◆ **Zitierter Auszug**
○ ○ ○ ○

Worauf kommt es in der Extreme E deiner Meinung nach besonders an, um erfolgreich zu sein?

Es gibt nur fünf Rennen. Da kann man es sich nicht erlauben, einen großen Ausfall zu haben. Man braucht große Konstanz und muss immer vorne mit dabei sein. Das ist die Schwierigkeit in dieser Serie, man muss das Risiko immer managen. Dabei spiele ich selbst eine große Rolle, aber auch die Fahrer. In Neom sind wir nur mit einem halben Auto ins Ziel gekommen, das können wir uns so nicht jedes Mal erlauben. Das müssen wir schon ein wenig anders managen. Aber wir sind ein junges Team und lernen jedes Wochenende dazu. Das trifft auch auf die Fahrer zu. Das macht uns stark, dass wir da offen sind, um uns zu steigern.

"Alle Anpassungen gingen in die richtige Richtung"

In den ersten anderthalb Saisons der Extreme E gab es immer wieder Änderungen am Reglement, was es den Fans nicht immer einfach gemacht hat. Gibt es hier aus sportlicher Sicht deiner Meinung nach noch Baustellen?

○ ○ ○ ○

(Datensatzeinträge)
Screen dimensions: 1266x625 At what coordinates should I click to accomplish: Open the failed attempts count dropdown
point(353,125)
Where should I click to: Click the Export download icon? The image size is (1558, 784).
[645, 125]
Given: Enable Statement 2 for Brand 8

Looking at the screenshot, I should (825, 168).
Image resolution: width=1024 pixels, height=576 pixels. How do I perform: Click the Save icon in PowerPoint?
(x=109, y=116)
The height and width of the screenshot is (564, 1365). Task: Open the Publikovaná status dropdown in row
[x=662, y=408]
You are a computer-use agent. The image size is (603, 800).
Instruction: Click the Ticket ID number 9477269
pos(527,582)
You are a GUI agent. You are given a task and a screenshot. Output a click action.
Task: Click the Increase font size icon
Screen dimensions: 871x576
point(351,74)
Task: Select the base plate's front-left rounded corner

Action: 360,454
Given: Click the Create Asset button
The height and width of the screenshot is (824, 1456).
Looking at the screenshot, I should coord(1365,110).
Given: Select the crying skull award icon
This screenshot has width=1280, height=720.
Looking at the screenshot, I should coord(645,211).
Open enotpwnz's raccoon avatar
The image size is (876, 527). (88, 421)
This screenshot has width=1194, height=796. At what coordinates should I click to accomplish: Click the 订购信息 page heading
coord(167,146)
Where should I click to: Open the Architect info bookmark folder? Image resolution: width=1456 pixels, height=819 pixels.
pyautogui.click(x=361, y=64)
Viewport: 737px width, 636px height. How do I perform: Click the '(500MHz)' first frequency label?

○ ○ ○ ○

◆ **Aufgaben**
#1 Schreib aus dem Interview zur Extreme E alle Sätze der ersten Antwort heraus, die mit dem Wort „Das“ beginnen.
#2 Wie ist das Team laut dem Interview zur Extreme E in Neom ins Ziel gekommen?
#3 Führe das Interview zur Extreme E nach der letzten Frage weiter.
Die Datensätze stammen aus einer anderen Quelle.

◆ **Lösungen**
#1
Das ist die Schwierigkeit in dieser Serie, man muss das Risiko immer managen.
Das müssen wir schon ein wenig anders managen.
Das trifft auch auf die Fahrer zu.
Das macht uns stark, dass wir da offen sind, um uns zu steigern.

#2 Nur mit einem halben Auto.

#3
Die Extreme E ist ein Start-up, etwas komplett Neues, das es noch nie gegeben hat. Da ist es zu erwarten, dass man mit der Zeit die Dinge anpasst, damit man es so spannend wie möglich gestaltet. Für die Zuschauer, aber auch für uns und für die Fahrer. Das wussten wir von vornherein. Dass das nicht ideal ist für die Menschen, die die Serie verfolgen, verstehe ich. Aber es ist eine junge Serie, die wachsen und sich mit einem erarbeiteten Konzept etablieren wird. Da müssen wir einfach ein wenig Geduld haben. Aber alle Anpassungen, die es gab, gingen in die richtige Richtung.

Die Extreme E ist damit angetreten, mit Rennen an abgelegenen und vom Klimawandel betroffenen Orten Aufmerksamkeit zu generieren. Statt in Grönland fährt man in diesem Jahr aber im Urlaubsort Punta del Este, dem "Monaco Südamerikas". Passt der aktuelle Rennkalender noch zur eigentlichen Message, die man verbreiten will?

Die Message ist da, das ist ganz klar und darauf legen wir auch unseren Fokus. In Saudi-Arabien ist beispielsweise Gleichberechtigung ein großes Thema. Ich hatte mit meinem Team die Möglichkeit, zusammen mit Prinz Charles (Anmerkung: das Interview fand vor dem Tod von Queen Elizabeth II. statt) und seiner Stiftung Frauen im traditionellen Handwerk zu unterstützen. Durch die Bereitstellung von technischem Equipment haben sie nun eine Möglichkeit bekommen, ihre Produkte auf einer Online-Plattform zu verkaufen.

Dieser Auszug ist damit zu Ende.